Sacchetto: “I mesi a venire si presentano preoccupanti. Ci auguriamo che la Regione e il Governo trovino velocemente delle soluzioni. Noi abbiamo fatto delle proposte, ma possono anche decidere altre strade. L’importante è che portino al traguardo finale: cioè raccogliere la frutta. Al contrario lasciarla cadere per terra, perché non si trovano le persone per raccoglierla, sarebbe un danno enorme dal punto di vista economico. Infatti, il distretto del Saluzzese fattura 350 milioni di euro all’anno ai quali si aggiungono altri 350 milioni attivati dall’indotto. Inoltre, significherebbe privare i consumatori italiani di prodotti salubri, di alta qualità e curati con molta attenzione. Costringendoli, invece, a mangiare quelli importati dall’estero, che non sono sicuramente genuini come i nostri”.  
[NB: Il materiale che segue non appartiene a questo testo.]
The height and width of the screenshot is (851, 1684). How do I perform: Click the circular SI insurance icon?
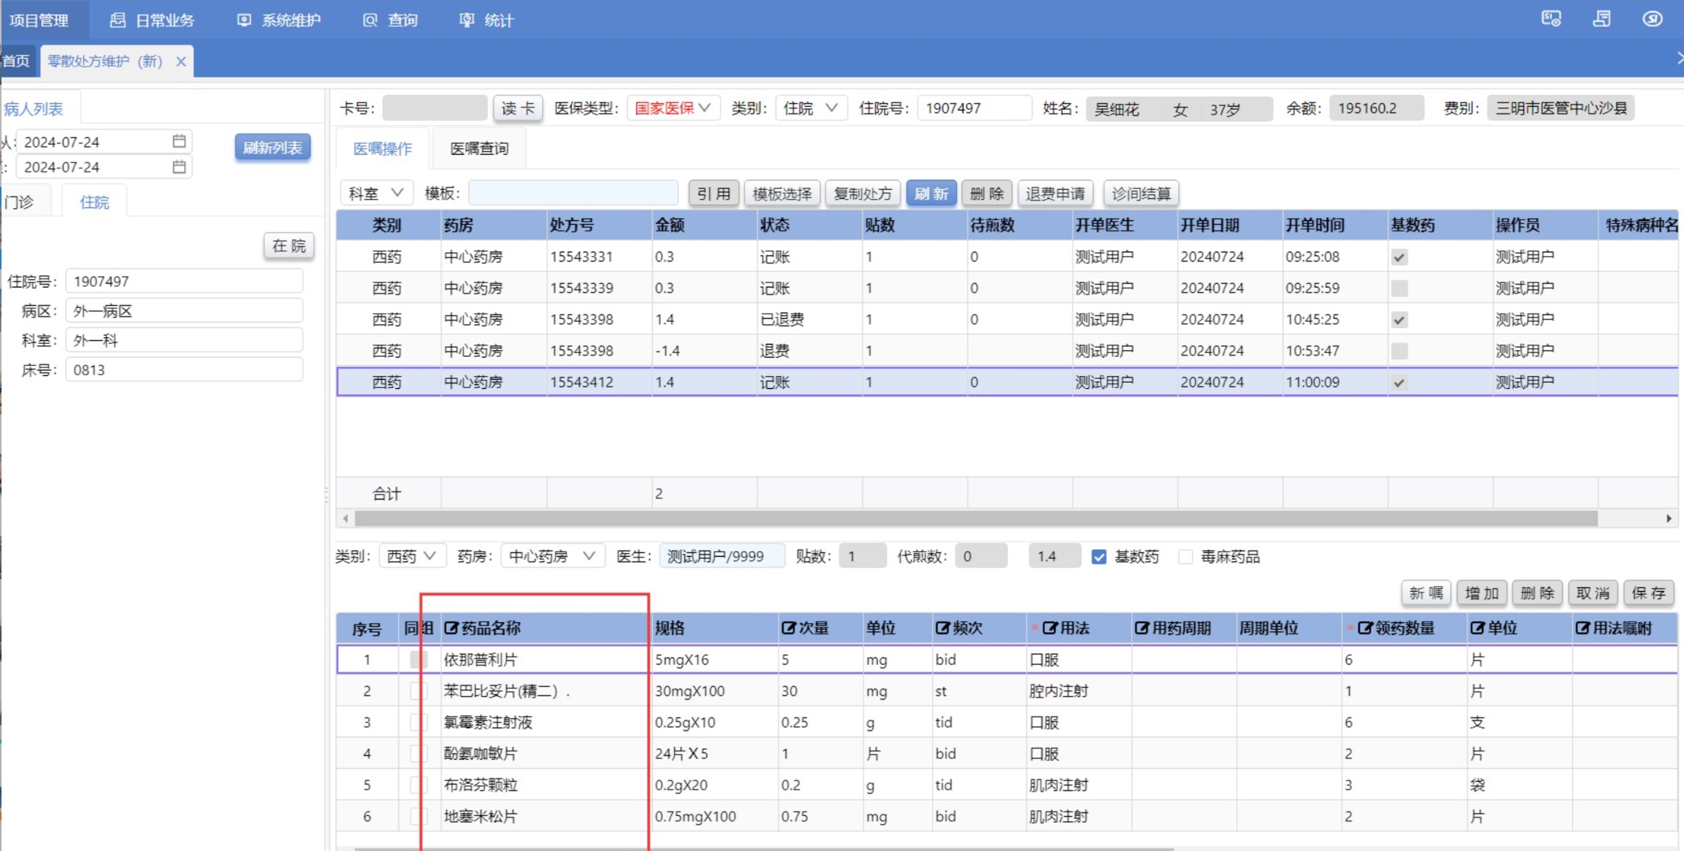point(1652,19)

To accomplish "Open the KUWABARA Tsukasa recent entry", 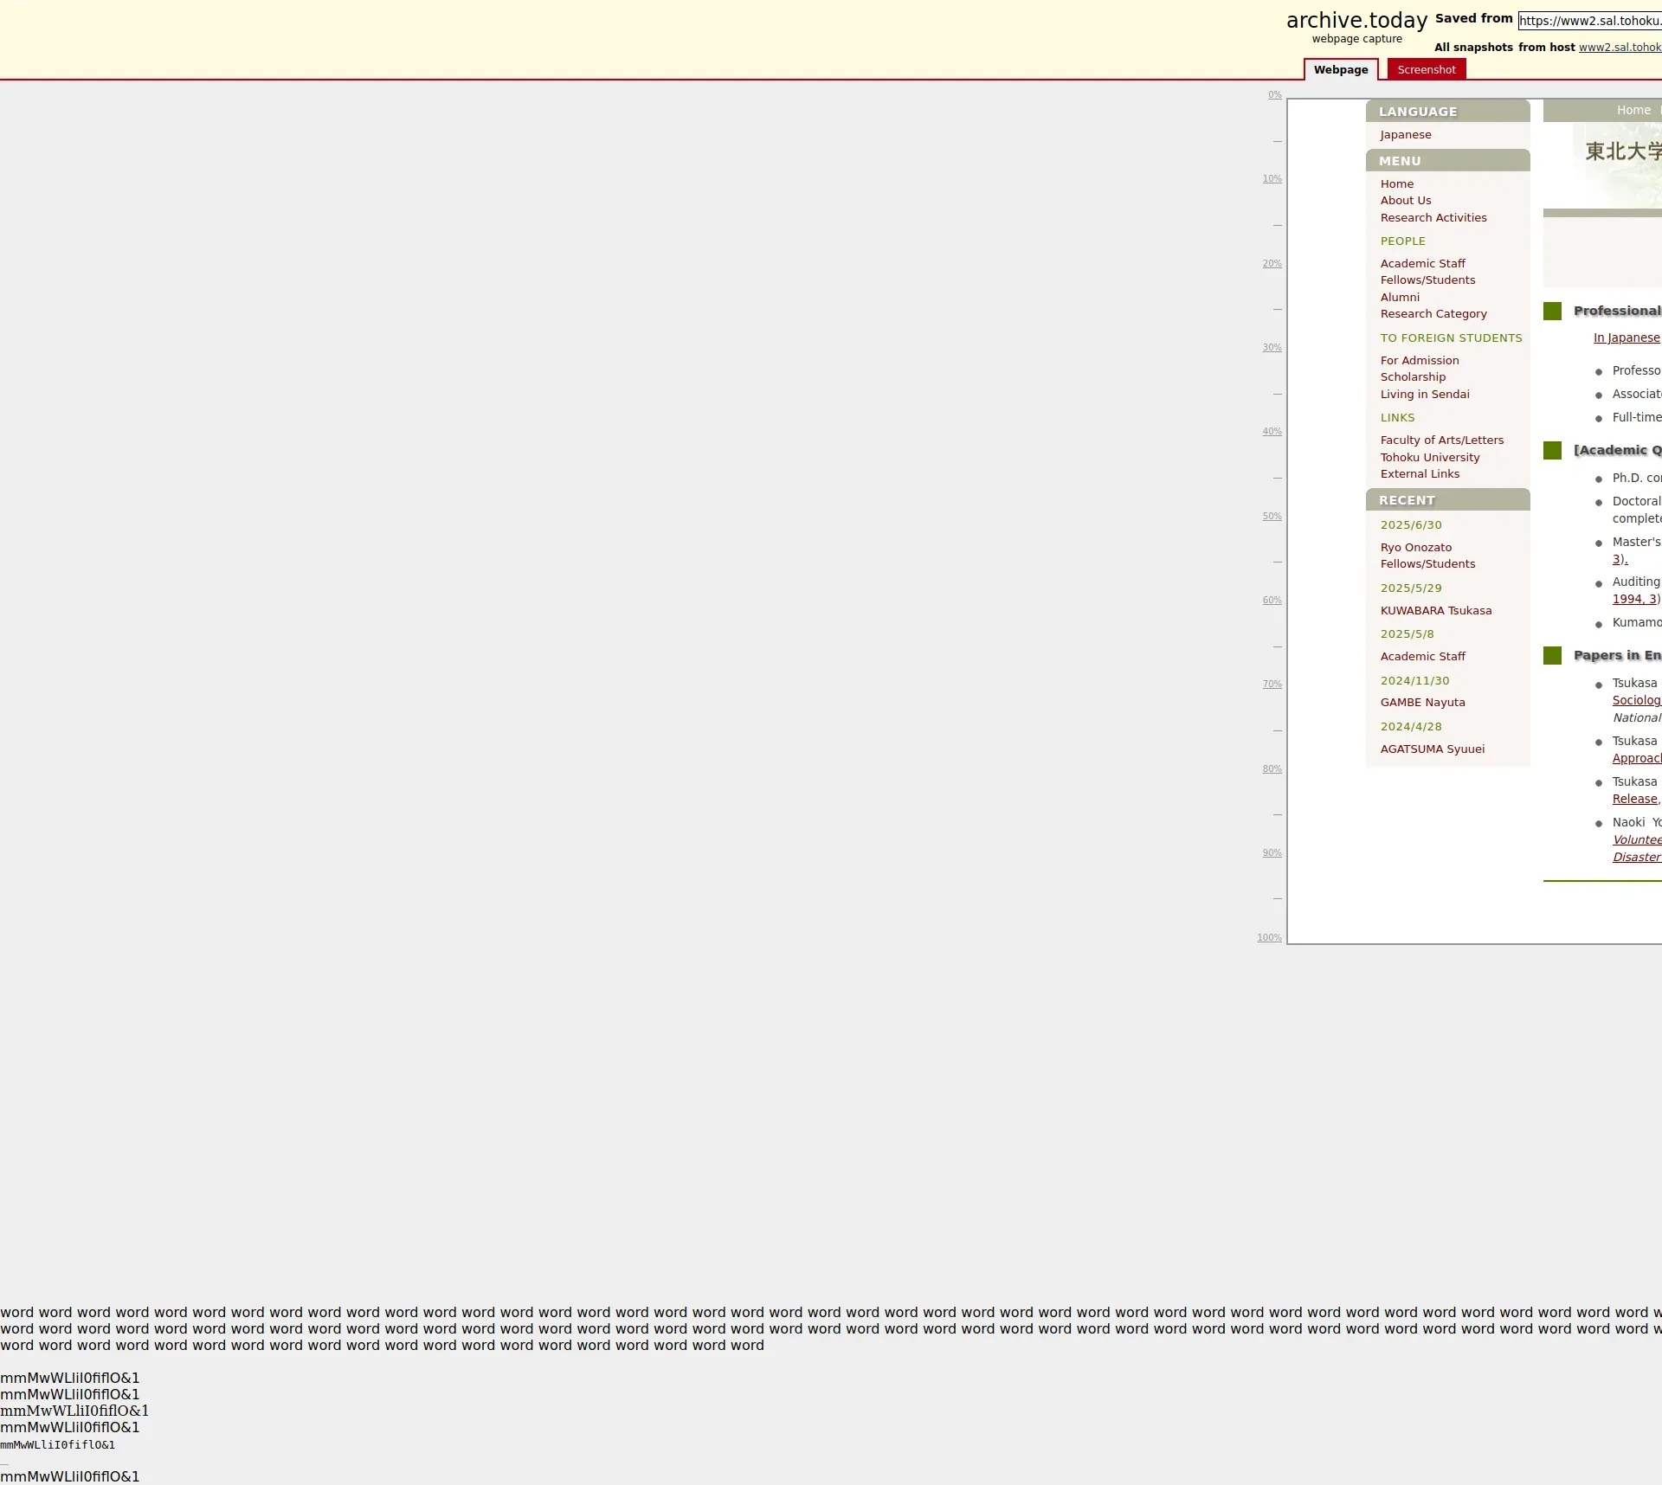I will [x=1435, y=611].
Comunque, è fiducioso? “Il Governo si sta muovendo e speriamo che riesca ancora a individuare dei canali per far arrivare degli stagionali stranieri. Allo stesso tempo, però,  bisognerebbe superare le resistenze di chi non vuole i voucher, trovando una  quadra che vada bene per tutti. Solo così ce la faremo a rimediare, almeno in parte, alla difficile situazione”.
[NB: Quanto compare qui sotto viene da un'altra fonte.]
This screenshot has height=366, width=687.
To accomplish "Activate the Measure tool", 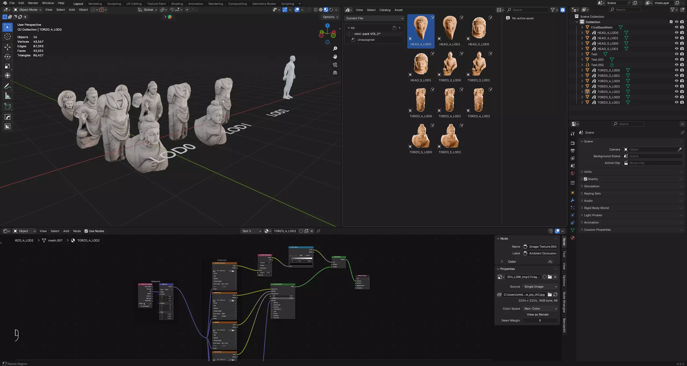I will coord(8,96).
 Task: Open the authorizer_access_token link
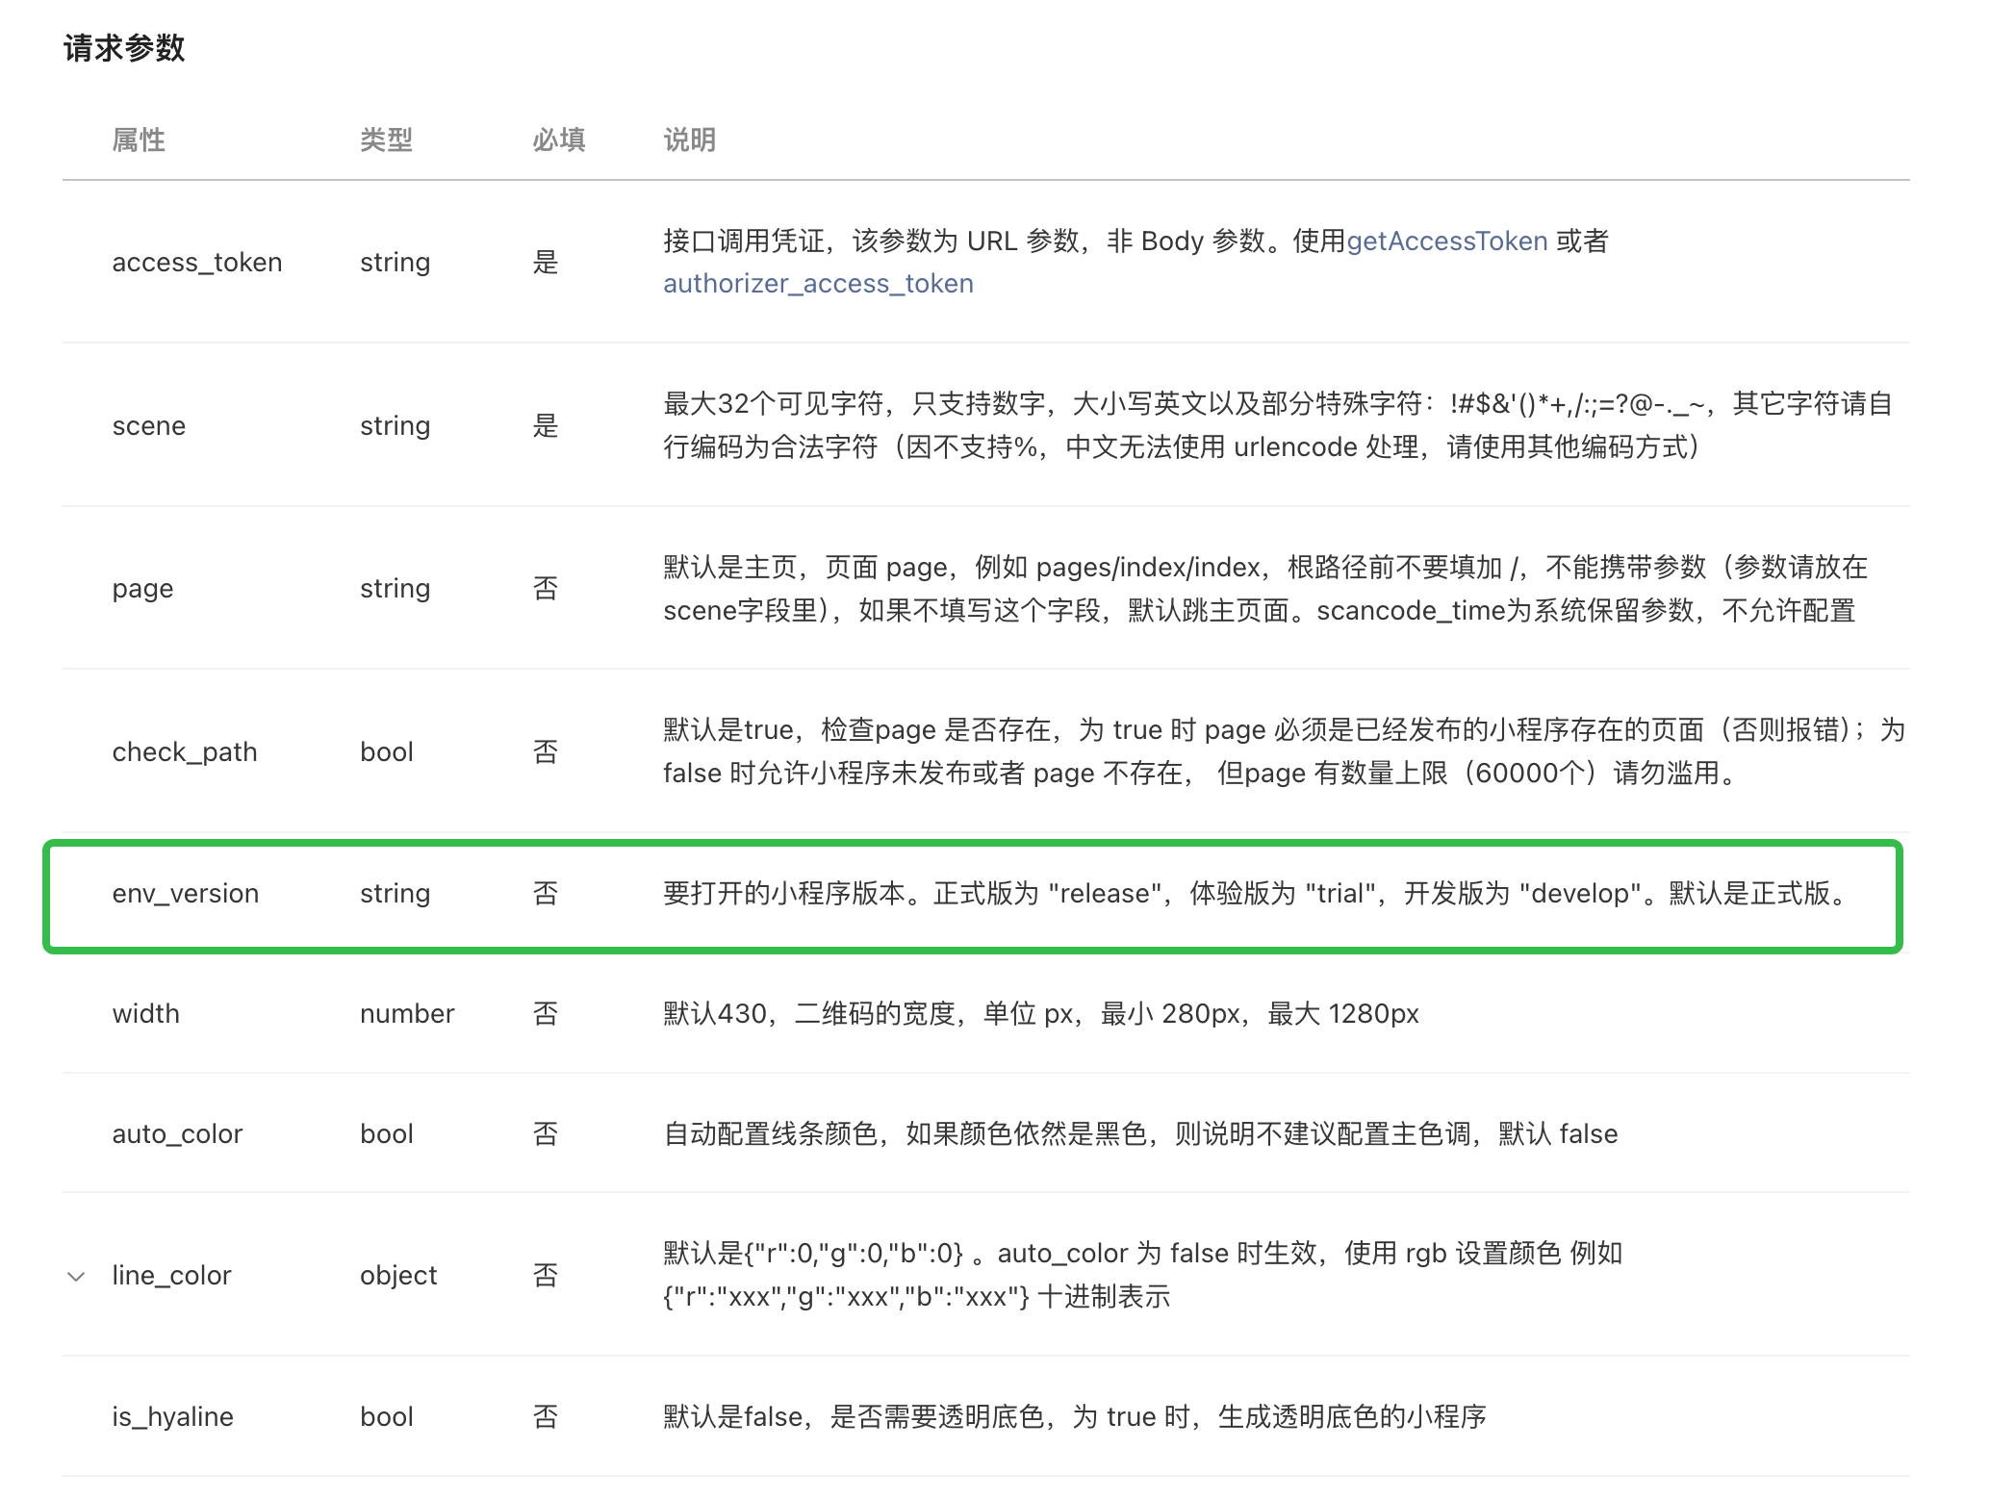(x=818, y=284)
Come vede il dopo coronavirus? “L’economia ci metterà molto tempo per riprendersi. Anche perché la ripartenza dovrà comunque svolgersi in modo graduale, in quanto, secondo gli esperti del mondo sanitario e scientifico, non si conoscono i tempi necessari per debellare l’infezione. I rappresentanti di altri settori produttivi,  ora fermi, dicono a noi agricoltori:  voi siete fortunati perché state lavorando. E’ vero. Però stiamo faticando in quanto il personale manca già adesso a tirare le reti di protezione antigrandine e a sistemare le apparecchiature della confusione sessuale per difendere le colture dagli insetti dannosi, evitando così di utilizzare dei prodotti chimici dopo la fioritura. Poi lo stiamo facendo a nostro rischio, perché, pur adottando tutte le precauzioni imposte dalle norme in vigore,  comunque inevitabilmente operiamo all’esterno e non siamo chiusi in casa. E se al termine di questo enorme sforzo non potremo raccogliere la frutta, sarebbe una perdita enorme e alcune aziende potrebbero anche essere costrette a chiudere”.